Text provided:
::::

VOICEROID ASR Quality Issue

Status: RESOLVED

Mitigations implemented:

Whisper medium (Task 009) + large-v3-turbo (Task 285): EP01 accuracy 82.6% → 91.4%
Speaker diarization investigated (Task 056): general-purpose diarization not viable for VOICEROID (80.3% accuracy)
Multi-source comparison infrastructure (Tasks 297, 298): accuracy + agreement charts on transcription pages
OCR pipeline (Task 289): captures on-screen text as additional source

YouTube's auto-generated subtitles for SOLAR LINE have very poor accuracy.

The series uses VOICEROID/software-talk voices (CeVIO, VOICEVOX, etc.) which

are synthetic speech not well-handled by YouTube's speech recognition.

- Speaker detection by voice is impossible from ASR alone

- Must use dialogue patterns (AI=polite/technical, きりたん=casual/decisions)

::::

The data:
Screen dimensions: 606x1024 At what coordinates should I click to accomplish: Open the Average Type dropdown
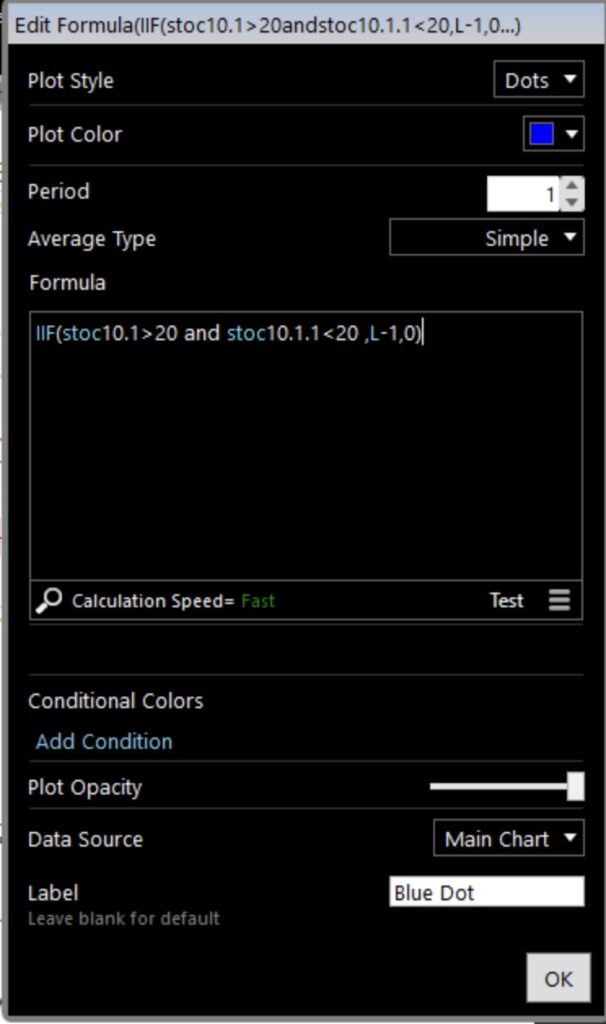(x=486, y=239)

::::

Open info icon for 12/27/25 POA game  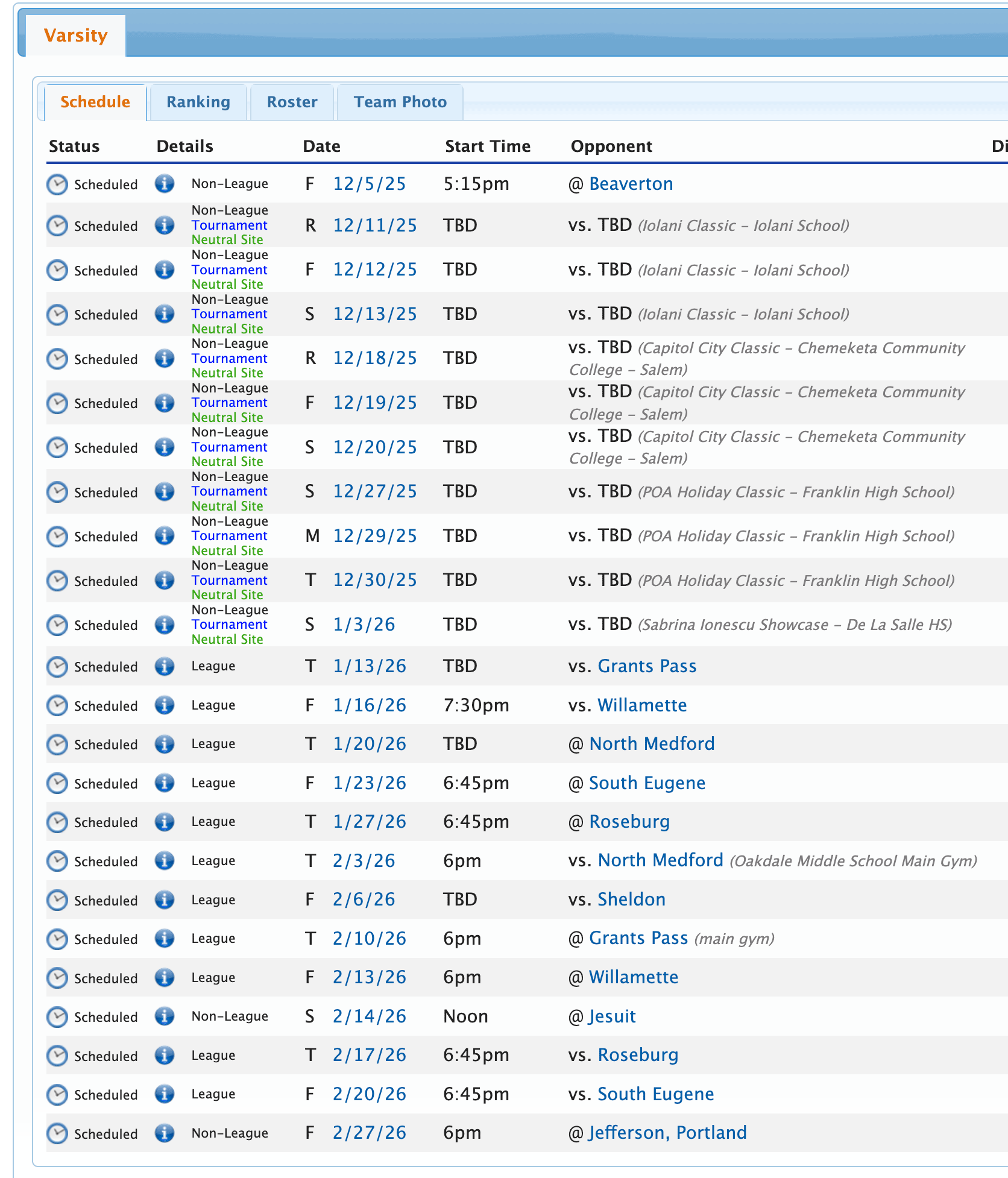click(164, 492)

::::

What to produce:
Write out the entire VOICEROID ASR issue note word for word. The listing is separate material and has no connection to the VOICEROID ASR issue note.

Task answer:
VOICEROID ASR Quality Issue

Status: RESOLVED

Mitigations implemented:

Whisper medium (Task 009) + large-v3-turbo (Task 285): EP01 accuracy 82.6% → 91.4%
Speaker diarization investigated (Task 056): general-purpose diarization not viable for VOICEROID (80.3% accuracy)
Multi-source comparison infrastructure (Tasks 297, 298): accuracy + agreement charts on transcription pages
OCR pipeline (Task 289): captures on-screen text as additional source

YouTube's auto-generated subtitles for SOLAR LINE have very poor accuracy.

The series uses VOICEROID/software-talk voices (CeVIO, VOICEVOX, etc.) which

are synthetic speech not well-handled by YouTube's speech recognition.

- Speaker detection by voice is impossible from ASR alone

- Must use dialogue patterns (AI=polite/technical, きりたん=casual/decisions)